### Problem requirements
The lines from the top of the records below through the one containing "This screenshot has width=1200, height=716." are to be transcribed exactly, and nothing else is to be added.

### Exercise input
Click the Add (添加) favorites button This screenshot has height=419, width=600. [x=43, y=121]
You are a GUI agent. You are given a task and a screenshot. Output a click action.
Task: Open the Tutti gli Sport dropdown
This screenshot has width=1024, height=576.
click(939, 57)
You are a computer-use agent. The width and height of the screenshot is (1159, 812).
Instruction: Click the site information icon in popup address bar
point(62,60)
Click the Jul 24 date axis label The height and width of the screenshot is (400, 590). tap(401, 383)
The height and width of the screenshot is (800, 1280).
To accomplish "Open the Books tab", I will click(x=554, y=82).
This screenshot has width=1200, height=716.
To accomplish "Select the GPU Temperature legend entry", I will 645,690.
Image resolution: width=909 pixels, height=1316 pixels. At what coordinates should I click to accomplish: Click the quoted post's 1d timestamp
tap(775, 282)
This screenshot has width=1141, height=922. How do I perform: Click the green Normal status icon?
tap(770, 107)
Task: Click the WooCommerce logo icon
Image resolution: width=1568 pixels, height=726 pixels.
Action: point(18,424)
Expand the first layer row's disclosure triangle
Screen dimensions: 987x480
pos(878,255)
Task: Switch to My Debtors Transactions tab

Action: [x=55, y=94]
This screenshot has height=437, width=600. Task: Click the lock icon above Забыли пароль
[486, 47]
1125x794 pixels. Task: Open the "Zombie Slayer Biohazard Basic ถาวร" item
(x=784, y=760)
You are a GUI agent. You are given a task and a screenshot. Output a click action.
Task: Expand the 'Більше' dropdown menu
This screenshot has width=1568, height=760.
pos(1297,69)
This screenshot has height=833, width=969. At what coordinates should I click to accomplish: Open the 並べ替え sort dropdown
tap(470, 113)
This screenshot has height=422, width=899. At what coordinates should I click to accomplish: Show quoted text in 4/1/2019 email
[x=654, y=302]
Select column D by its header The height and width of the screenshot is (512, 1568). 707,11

### The answer
Click the Add (添加) favorites button This screenshot has height=419, width=600. [x=43, y=121]
You are a GUI agent. You are given a task and a screenshot. Output a click action.
Task: Open the Tutti gli Sport dropdown
This screenshot has width=1024, height=576.
click(939, 57)
You are a computer-use agent. The width and height of the screenshot is (1159, 812).
Instruction: Click the site information icon in popup address bar
point(62,60)
Click the Jul 24 date axis label The height and width of the screenshot is (400, 590). tap(401, 383)
The height and width of the screenshot is (800, 1280).
To accomplish "Open the Books tab", I will click(x=554, y=82).
This screenshot has width=1200, height=716.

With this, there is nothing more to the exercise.